- **WORK INSTRUCTIONS**
Scan the records below for the string "computer" and return every line where it appears.

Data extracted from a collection
━━━━━━━━━━━━━━━━

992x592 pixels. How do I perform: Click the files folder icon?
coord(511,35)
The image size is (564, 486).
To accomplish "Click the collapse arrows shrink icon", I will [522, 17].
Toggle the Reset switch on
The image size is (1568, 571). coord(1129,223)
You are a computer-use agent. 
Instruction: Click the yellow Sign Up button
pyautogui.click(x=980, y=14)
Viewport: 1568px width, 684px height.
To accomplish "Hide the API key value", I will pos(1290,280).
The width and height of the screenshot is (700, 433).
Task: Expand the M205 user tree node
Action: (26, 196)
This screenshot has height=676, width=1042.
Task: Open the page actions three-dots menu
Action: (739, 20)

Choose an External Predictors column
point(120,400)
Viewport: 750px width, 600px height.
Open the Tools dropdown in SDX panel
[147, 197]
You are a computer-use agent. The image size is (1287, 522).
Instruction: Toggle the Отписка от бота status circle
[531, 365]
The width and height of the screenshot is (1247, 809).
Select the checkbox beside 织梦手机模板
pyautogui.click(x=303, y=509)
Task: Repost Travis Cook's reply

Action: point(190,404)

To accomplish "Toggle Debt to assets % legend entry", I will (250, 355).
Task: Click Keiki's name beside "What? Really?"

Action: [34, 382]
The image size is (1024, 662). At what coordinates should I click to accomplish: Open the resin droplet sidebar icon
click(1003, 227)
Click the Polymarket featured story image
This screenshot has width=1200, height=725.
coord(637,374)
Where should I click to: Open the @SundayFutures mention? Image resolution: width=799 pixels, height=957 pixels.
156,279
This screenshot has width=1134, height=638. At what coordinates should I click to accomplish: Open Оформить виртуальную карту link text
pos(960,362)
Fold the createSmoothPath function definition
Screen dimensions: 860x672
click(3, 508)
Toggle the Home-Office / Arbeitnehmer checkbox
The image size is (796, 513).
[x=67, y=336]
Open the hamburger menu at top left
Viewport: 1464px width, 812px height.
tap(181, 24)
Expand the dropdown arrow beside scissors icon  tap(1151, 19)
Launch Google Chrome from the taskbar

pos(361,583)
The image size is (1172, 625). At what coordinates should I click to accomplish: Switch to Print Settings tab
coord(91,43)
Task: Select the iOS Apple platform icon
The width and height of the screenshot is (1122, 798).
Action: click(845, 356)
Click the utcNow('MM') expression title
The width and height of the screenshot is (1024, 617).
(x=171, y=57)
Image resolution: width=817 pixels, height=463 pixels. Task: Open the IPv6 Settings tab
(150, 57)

━━━━━━━━━━━━━━━━

- **TASK OUTPUT**
You are a computer-use agent. 
You are a computer-use agent. The image size is (1287, 522).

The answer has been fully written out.